I’m still new to the idea that Darcy is one of the most notorious sports reporters of the last decade, but from the few articles of hers I looked up, she has a knack for saying exactly the right thing to expose the athletes who aren’t playing the game fair, no matter which sport. She’s like the opposite of Hollywood Hot Scoop . “I don’t know,” I say honestly, “but I’d bet she can answer that question for you. You might not believe me, but my sister is one of the good ones.”
“If she’s half the woman you are, then she’s a saint,” Cole mutters and kisses me again, momentarily making me forget where and when and who I am as he pulls me close and explores my mouth.
It could be minutes later or it could be hours, but eventually I remember that we can’t sit here all day and make out. Breaking the kiss, I fight to breathe again and say, “We have a reception to get to.” Granted, I agree with Cole when he groans and drops his head onto my shoulder. Derek said Cole needs to get closure from his last relationship before he can commit to a new one, but today’s adventures have felt pretty committed. Especially here at the mansion.

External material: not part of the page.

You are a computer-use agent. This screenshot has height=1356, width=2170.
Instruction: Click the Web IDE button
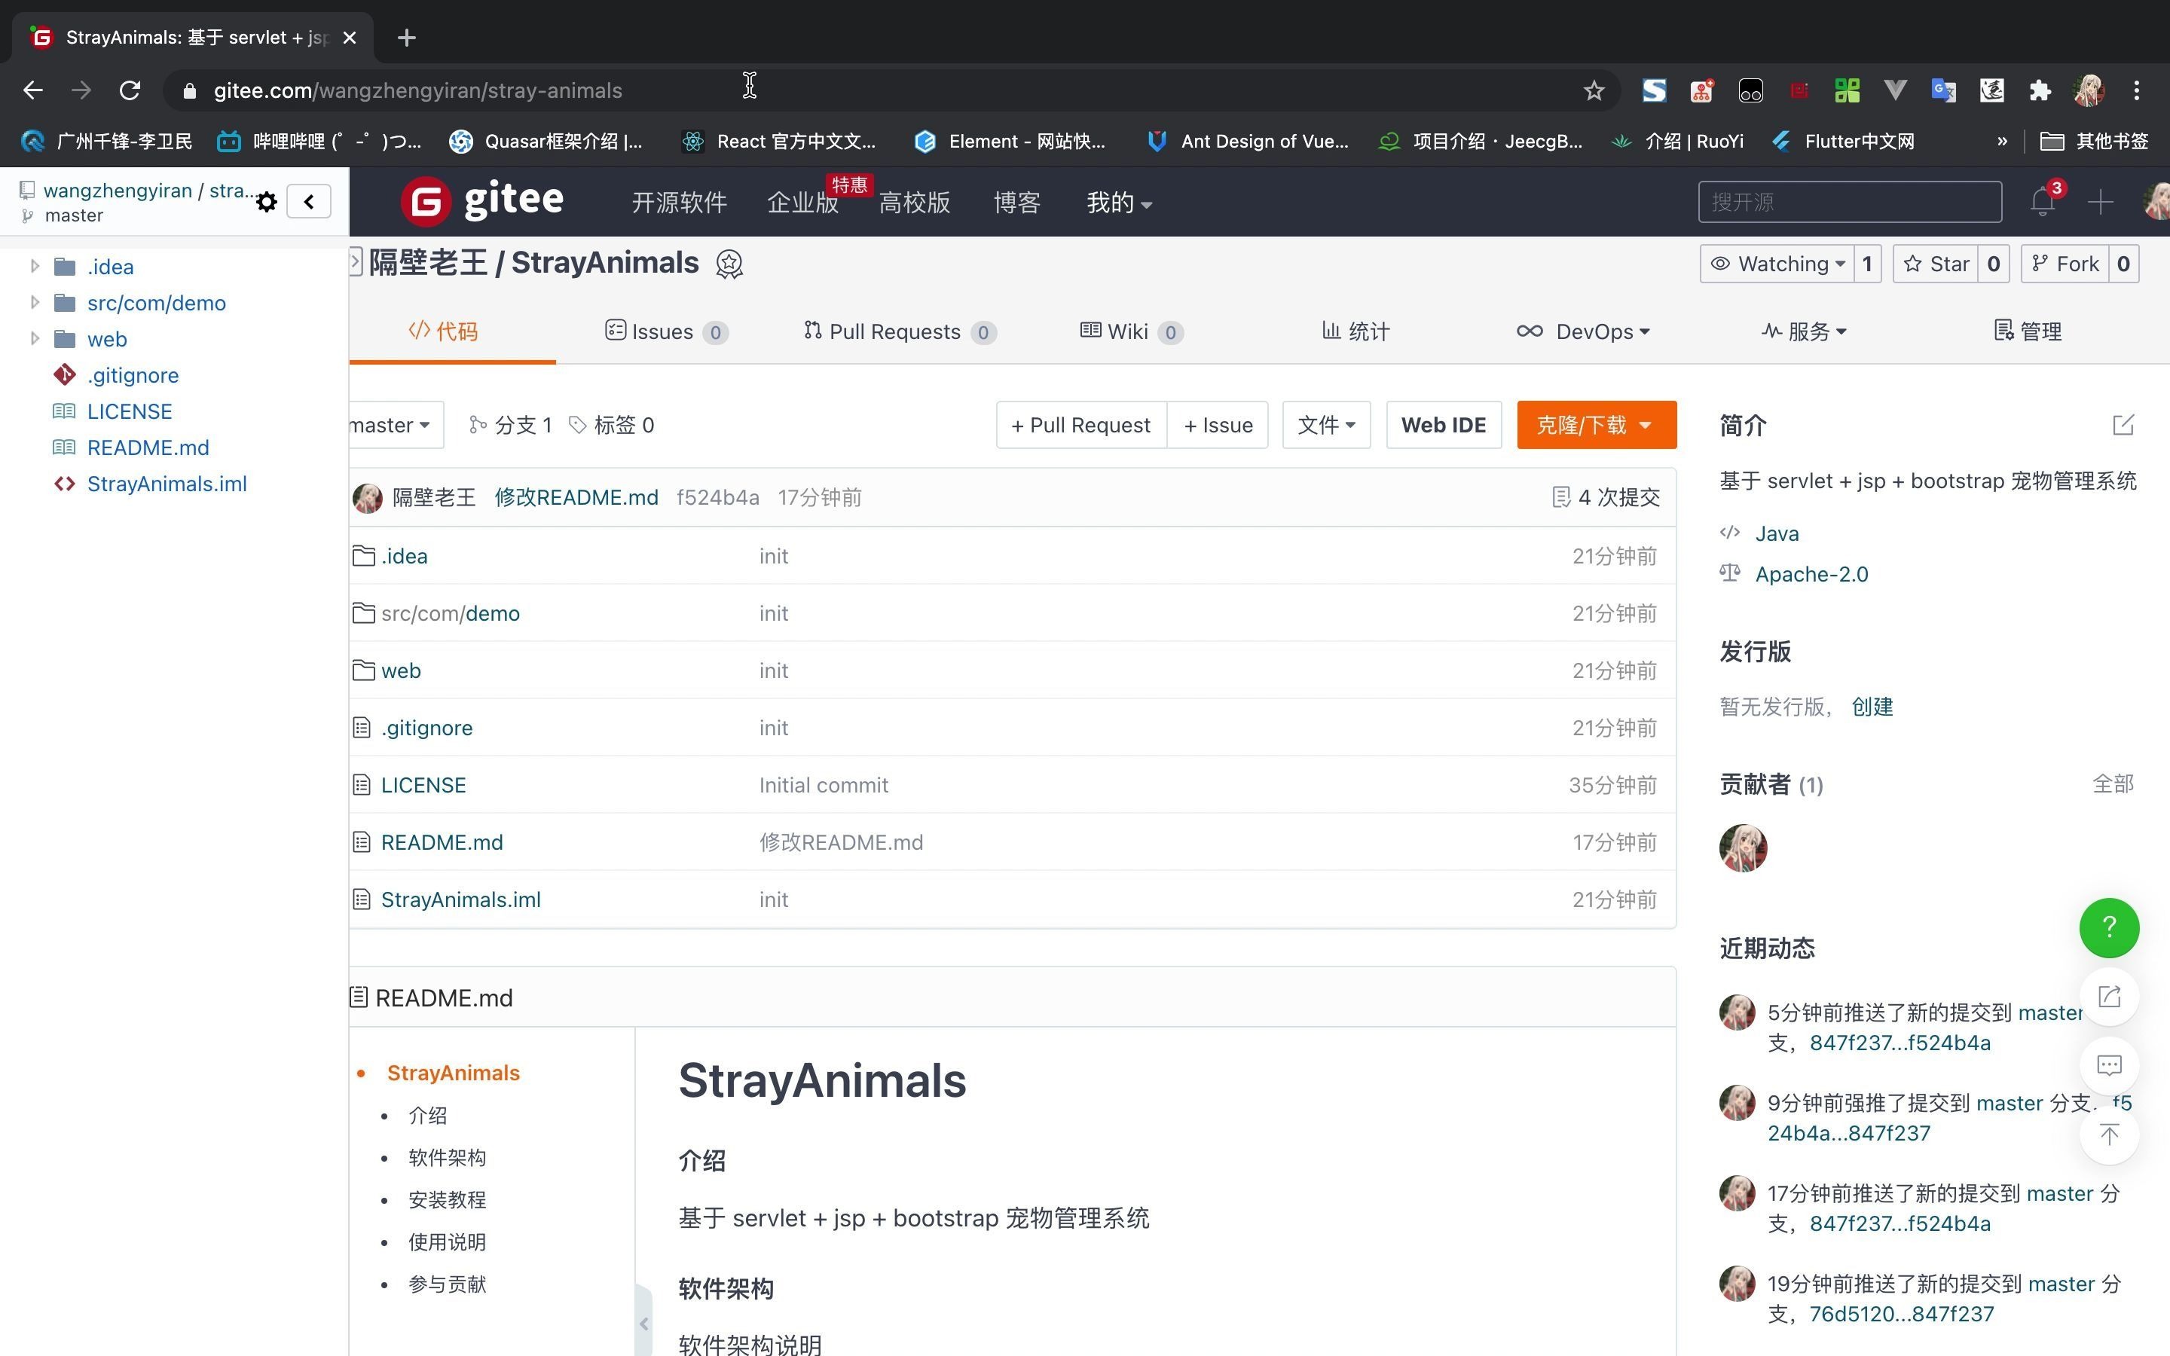click(x=1443, y=425)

Cole confiding in me about the Badgers feels like he’s fully trusting me.
But I think Derek is right. I don’t think everything is solved quite yet.
“We don’t have to stay for long,” I tell Cole, running my hands through his dark hair. “But I would hate for you to miss Freya’s coronation.”

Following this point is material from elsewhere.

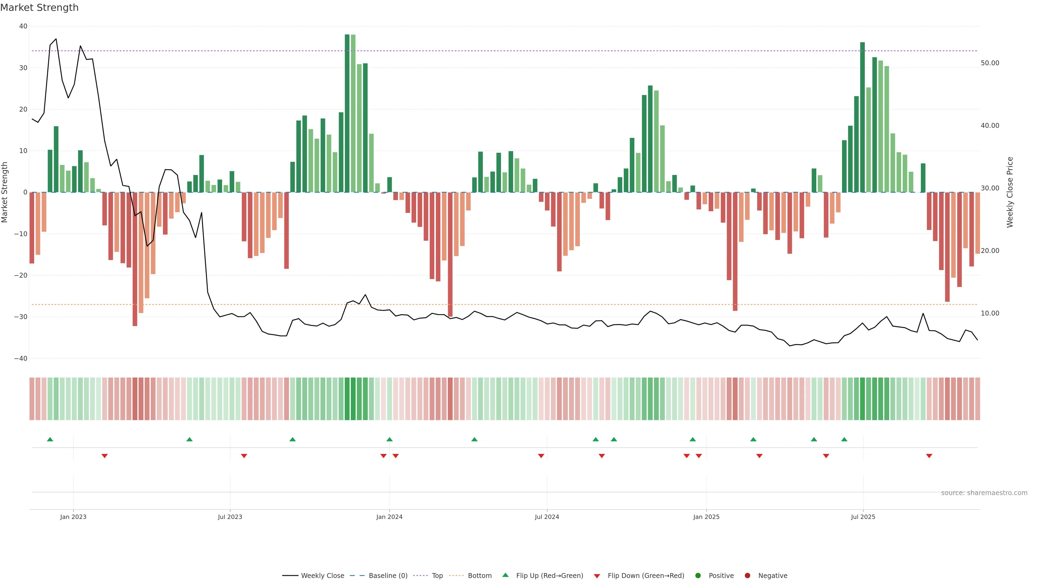
Task: Click the Jan 2025 x-axis label
Action: [706, 517]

He looks up, narrowing his eyes. “She told you?”
I fail to fight my grin. “I’m on texting terms with a princess. How cool is that?”
“Not cool at all,” he grumbles, lifting me off his lap and to my feet like I weigh nothing. “I love her, but she’s a pain in my—”
“Wedding first, curse the princess later.”
Taking my hand, he leads me back to the parking lot and the car that he asked to wait for us. We climb into the back seat, and Cole hands the woman a chunk of money that looks like more than I’ve ever held in my life.
I can’t help myself. “Just how much money did you make in the NFL, anyway?”
Cole flushes red and is a little too deliberate in fastening his seatbelt, but he’s smart enough to know he can’t avoid the question forever. He clears his throat. “When I started, I was third string, so my paycheck was small compared to—”
“How much?”
“Twenty-two million.” He practically whispers the number, wincing as he does. My jaw drops, and he shrugs as he adds, “Per year.”
For some reason, my reaction to that is to punch him, which brings a tentative smile to his face. “Are you serious?” I whisper back .
His smile grows. “I was negotiating a new contract before the whole…you know…thing went down, and it was going to be thirty-eight.”
“And you gave that up ? That’s like a bazillion candy bars and enough to buy a yacht and now I get why you have two houses and why you fit right in with Derek and Liam and a freaking princess .” I know I’m rambling, but I can’t comprehend having that much money. Technically I have negative money because at some point I need to pay my parents back for paying for my schooling, no matter how many times they tell me I don’t need to. And I thought Houston was rich! And okay, yes, he is. The guy made something like twenty-five million every year he pitched for the Sun City Red-tails, and he was on the team for something like a decade. But still. “What does someone even do with that kind of money?” I ask breathlessly.
Something shifts in Cole’s expression, taking his amusement and pulling it in a completely different direction so he looks…surprised? That’s not right. Alarmed? No, he looks like a lightbulb turned on in his head.
“What?” I ask.
He scrambles to grab his phone from his pocket and starts typing furiously, pausing only long enough to say, “They buy a rugby team.”